Work with Data

Although it’s fairly common to work with data on their local file system, in an enterprise environment it can be more effective to store the data in a central location where multiple data scientists and machine learning engineers can access it.

In this exercise, you’ll explore datastores and datasets, which are the primary objects used to abstract data access in Azure Machine Learning.

Before You start

If you have not already done so, complete the Create an Azure Machine Learning Workspace exercise to create an Azure Machine Learning workspace and compute instance, and clone the notebooks required for this exercise.

Open Jupyter

While you can use the Notebooks page in Azure Machine Learning studio to run notebooks, it’s often more productive to use a more fully-featured notebook development environment like Jupyter.

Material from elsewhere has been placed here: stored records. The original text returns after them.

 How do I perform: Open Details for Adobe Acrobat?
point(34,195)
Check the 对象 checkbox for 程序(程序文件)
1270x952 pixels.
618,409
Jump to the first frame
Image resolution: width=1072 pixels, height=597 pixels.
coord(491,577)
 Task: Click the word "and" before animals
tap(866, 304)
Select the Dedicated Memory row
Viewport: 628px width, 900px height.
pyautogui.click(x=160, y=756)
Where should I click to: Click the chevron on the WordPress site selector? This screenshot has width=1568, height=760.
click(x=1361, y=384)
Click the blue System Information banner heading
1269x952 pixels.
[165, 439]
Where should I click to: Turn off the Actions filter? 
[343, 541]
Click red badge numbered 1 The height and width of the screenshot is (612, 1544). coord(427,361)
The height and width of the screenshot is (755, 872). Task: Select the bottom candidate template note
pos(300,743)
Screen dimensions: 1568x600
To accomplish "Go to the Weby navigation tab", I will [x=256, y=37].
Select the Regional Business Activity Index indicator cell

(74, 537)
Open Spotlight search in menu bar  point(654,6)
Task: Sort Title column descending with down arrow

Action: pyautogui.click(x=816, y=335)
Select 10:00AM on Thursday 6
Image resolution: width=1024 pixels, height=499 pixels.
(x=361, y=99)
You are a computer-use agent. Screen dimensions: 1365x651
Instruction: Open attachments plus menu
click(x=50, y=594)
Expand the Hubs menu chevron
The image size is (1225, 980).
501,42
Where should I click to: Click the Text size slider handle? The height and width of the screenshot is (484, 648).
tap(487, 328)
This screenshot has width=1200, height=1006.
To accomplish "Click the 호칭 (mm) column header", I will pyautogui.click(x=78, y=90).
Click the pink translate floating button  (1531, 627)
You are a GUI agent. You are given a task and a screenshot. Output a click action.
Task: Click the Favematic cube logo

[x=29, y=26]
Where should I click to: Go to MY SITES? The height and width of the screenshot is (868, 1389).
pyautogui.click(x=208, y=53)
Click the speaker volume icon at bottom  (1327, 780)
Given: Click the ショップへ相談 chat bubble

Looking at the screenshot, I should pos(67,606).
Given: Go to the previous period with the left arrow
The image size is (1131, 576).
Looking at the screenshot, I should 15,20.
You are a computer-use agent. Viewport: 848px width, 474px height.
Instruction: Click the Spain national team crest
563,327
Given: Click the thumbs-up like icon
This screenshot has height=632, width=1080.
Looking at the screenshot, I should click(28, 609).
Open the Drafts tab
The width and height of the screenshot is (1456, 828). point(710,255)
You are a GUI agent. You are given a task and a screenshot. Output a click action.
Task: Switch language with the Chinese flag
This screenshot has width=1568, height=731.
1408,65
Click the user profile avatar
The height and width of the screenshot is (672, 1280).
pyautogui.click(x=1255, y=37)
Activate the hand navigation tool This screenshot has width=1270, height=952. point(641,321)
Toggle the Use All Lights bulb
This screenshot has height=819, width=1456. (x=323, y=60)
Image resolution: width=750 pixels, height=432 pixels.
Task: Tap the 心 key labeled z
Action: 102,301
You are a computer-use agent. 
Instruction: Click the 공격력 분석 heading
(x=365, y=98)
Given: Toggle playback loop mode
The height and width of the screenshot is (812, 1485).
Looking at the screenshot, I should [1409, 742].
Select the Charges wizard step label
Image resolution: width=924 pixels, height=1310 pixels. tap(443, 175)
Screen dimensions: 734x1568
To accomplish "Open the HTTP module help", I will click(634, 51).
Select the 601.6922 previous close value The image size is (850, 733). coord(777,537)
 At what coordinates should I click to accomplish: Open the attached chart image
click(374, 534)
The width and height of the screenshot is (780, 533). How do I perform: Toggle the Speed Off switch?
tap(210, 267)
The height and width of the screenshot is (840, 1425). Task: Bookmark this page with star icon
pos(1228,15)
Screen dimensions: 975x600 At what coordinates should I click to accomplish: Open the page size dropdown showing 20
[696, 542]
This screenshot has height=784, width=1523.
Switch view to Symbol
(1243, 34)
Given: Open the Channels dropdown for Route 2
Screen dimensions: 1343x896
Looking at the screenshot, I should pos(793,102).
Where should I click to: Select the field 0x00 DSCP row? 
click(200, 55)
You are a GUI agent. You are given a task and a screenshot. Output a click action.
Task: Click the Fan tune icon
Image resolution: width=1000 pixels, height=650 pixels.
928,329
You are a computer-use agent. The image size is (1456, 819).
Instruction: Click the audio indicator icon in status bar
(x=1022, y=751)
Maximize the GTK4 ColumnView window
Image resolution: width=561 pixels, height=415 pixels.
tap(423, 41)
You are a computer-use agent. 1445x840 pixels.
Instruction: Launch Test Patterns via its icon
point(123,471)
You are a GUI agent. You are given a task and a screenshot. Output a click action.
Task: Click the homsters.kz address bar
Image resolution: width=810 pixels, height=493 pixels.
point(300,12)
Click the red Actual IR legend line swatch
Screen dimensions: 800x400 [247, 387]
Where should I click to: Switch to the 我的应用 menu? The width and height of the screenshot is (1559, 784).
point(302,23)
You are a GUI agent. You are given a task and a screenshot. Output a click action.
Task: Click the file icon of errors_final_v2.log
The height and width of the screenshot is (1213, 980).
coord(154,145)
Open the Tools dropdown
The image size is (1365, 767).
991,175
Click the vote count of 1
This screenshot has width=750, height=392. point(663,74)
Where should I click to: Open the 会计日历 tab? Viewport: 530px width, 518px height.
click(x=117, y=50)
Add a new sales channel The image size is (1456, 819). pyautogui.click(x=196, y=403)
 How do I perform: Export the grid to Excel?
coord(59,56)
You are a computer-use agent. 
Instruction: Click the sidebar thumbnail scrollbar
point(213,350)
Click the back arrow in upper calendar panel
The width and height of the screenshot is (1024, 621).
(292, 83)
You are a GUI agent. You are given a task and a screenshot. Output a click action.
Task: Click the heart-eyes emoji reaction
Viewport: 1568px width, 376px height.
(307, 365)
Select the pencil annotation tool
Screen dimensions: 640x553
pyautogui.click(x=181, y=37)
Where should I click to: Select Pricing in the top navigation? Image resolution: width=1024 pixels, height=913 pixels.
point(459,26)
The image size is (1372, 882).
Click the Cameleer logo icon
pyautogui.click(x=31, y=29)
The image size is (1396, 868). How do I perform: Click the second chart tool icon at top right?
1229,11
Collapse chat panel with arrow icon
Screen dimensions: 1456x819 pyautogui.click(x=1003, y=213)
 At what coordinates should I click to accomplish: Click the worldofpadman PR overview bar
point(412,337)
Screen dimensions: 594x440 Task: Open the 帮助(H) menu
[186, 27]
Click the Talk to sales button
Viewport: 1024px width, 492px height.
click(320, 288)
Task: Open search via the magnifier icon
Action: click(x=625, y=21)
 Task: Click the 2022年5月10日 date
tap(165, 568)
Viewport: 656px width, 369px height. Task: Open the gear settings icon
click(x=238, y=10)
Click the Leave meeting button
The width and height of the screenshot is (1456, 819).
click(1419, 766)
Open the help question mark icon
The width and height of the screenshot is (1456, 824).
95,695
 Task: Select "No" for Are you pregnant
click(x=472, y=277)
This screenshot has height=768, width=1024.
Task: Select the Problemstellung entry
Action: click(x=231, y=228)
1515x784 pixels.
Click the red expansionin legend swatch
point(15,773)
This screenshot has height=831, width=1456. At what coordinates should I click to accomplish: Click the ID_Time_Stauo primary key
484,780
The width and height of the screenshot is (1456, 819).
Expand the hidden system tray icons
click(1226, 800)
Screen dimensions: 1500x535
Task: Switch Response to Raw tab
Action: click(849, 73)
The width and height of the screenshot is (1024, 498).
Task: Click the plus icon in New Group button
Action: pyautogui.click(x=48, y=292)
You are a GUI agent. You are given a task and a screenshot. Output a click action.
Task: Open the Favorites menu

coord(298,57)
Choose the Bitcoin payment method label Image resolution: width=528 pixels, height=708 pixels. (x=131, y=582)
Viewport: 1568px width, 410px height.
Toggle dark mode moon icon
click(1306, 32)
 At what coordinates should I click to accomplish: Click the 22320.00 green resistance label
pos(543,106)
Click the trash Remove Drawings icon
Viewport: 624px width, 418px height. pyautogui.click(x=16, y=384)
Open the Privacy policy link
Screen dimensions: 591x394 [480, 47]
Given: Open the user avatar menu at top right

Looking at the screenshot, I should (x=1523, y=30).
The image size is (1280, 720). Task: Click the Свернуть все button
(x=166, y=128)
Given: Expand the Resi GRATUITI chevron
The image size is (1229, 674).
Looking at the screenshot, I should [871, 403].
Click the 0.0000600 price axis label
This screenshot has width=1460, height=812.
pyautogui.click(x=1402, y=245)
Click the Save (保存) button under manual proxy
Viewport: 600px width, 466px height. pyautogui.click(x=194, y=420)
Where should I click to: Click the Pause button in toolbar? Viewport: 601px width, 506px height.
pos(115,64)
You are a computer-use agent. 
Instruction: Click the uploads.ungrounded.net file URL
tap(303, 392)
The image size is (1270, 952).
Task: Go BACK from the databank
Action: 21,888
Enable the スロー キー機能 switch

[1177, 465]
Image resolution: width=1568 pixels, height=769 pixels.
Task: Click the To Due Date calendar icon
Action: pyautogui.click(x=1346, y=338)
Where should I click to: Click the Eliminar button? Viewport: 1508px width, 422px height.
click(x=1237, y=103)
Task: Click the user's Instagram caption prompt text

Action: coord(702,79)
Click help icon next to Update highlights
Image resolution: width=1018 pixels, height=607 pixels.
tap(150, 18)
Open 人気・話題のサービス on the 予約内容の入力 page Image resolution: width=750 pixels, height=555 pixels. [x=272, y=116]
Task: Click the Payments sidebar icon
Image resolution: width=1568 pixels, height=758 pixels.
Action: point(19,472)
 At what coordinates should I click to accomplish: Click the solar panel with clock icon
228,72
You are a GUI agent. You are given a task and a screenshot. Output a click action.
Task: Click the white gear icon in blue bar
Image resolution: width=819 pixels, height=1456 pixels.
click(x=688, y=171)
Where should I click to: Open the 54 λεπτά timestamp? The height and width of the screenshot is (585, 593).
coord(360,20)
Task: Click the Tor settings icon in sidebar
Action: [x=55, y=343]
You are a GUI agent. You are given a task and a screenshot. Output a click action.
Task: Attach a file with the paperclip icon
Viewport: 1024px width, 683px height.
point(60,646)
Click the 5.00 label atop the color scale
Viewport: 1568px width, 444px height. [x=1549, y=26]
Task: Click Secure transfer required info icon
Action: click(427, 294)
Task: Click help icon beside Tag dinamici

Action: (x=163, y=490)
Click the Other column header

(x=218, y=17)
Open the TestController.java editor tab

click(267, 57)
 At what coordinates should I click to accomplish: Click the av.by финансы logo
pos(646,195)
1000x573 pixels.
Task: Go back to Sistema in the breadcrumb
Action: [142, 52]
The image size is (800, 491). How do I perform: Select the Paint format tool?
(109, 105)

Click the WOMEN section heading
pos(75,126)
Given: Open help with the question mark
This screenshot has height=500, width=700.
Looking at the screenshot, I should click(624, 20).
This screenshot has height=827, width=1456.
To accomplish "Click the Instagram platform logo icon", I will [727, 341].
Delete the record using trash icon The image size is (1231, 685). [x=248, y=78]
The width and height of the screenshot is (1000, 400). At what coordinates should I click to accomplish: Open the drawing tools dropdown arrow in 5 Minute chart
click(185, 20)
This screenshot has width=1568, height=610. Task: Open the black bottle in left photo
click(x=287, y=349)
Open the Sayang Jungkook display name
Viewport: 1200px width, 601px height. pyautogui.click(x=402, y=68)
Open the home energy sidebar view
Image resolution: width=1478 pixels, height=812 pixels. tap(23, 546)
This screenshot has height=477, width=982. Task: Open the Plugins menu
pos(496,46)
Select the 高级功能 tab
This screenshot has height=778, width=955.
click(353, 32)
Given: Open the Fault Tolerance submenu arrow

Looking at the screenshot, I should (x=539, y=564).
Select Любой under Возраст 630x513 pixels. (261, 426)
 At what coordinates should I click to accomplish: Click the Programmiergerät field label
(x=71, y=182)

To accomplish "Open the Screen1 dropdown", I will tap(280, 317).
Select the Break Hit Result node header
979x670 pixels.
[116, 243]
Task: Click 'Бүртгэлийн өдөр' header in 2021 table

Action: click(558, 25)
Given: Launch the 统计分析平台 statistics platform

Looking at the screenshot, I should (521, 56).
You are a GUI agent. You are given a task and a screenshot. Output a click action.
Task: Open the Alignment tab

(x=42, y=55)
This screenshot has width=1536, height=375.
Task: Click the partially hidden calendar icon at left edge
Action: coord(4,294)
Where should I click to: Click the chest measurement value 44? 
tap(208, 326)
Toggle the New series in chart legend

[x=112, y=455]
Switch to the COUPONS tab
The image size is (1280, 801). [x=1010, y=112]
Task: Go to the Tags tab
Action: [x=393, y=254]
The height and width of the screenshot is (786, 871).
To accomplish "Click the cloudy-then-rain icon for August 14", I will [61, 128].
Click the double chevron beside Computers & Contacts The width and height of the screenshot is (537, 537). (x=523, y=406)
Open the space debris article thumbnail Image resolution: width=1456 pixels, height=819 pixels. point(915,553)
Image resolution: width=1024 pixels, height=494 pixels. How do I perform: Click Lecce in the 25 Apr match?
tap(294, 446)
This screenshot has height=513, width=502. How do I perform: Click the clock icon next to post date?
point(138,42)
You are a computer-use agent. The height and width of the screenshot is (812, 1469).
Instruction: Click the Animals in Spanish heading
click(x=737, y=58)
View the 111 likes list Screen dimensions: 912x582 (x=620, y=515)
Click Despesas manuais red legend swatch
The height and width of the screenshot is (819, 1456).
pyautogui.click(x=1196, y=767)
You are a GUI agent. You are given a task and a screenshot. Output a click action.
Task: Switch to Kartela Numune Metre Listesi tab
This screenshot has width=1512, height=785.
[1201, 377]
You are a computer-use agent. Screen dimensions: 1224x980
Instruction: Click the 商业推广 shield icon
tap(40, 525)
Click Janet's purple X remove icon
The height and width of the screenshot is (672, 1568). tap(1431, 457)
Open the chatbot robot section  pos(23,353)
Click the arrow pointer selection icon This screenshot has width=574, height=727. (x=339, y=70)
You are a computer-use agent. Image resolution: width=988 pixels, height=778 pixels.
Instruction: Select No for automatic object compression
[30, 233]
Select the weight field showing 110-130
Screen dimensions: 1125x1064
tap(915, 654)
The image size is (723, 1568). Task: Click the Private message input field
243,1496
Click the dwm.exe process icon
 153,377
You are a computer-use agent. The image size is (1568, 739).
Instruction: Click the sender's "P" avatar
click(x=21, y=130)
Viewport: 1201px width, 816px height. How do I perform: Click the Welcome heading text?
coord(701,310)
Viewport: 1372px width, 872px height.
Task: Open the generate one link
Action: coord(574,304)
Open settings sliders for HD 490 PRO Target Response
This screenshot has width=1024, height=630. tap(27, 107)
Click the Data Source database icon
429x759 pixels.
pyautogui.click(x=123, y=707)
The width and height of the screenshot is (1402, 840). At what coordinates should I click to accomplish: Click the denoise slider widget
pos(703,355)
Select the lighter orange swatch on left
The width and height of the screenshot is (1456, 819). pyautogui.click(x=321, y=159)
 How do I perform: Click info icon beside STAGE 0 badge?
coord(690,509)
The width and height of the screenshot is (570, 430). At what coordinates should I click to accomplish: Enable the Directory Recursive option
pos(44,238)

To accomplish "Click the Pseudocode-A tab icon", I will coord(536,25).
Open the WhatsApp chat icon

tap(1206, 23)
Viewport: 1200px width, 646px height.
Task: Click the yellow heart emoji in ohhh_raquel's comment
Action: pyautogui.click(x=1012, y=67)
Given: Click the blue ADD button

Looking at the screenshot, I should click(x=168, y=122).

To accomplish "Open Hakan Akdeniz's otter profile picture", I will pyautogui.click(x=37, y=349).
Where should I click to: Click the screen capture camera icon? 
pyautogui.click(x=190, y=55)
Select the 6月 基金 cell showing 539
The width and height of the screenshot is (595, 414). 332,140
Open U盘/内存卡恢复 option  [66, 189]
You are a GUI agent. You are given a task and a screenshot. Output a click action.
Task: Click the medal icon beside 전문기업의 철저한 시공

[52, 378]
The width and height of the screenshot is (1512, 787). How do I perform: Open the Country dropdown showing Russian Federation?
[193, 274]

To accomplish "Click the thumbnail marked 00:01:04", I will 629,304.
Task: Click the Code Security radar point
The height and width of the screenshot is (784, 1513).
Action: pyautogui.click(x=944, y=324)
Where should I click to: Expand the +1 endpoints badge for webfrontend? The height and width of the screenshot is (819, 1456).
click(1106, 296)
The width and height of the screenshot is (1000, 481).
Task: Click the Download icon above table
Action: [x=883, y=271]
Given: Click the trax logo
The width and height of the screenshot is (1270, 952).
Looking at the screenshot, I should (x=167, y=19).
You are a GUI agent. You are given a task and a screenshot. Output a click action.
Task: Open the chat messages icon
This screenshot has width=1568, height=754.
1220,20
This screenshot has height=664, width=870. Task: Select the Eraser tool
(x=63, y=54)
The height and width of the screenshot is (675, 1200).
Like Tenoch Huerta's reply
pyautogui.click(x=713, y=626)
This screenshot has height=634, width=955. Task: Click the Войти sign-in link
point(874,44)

  1. In Azure Machine Learning studio, view the Compute page for your workspace; and on the Compute Instances tab, start your compute instance if it is not already running.
  2. When the compute instance is running, click the Jupyter link to open the Jupyter home page in a new browser tab.

Work with datastores and datasets

In this exercise, the code to work with data is provided in a notebook.

  1. In the Jupyter home page, browse to the /users/your-user-name/mslearn-dp100 folder where you cloned the notebook repository, and open the Work with Data notebook.
  2. Then read the notes in the notebook, running each code cell in turn.
  3. When you have finished running the code in the notebook, on the File menu, click Close and Halt to close it and shut down its Python kernel. Then close all Jupyter browser tabs.

Clean-up

If you’re finished working with Azure Machine Learning for now, in Azure Machine Learning studio, on the Compute page, on the Compute Instances tab, select your compute instance and click Stop to shut it down. Otherwise, leave it running for the next lab.

Note: Stopping your compute ensures your subscription won’t be charged for compute resources. You will however be charged a small amount for data storage as long as the Azure Machine Learning workspace exists in your subscription. If you have finished exploring Azure Machine Learning, you can delete the Azure Machine Learning workspace and associated resources. However, if you plan to complete any other labs in this series, you will need to repeat the Create an Azure Machine Learning Workspace exercise to create the workspace and prepare the environment first.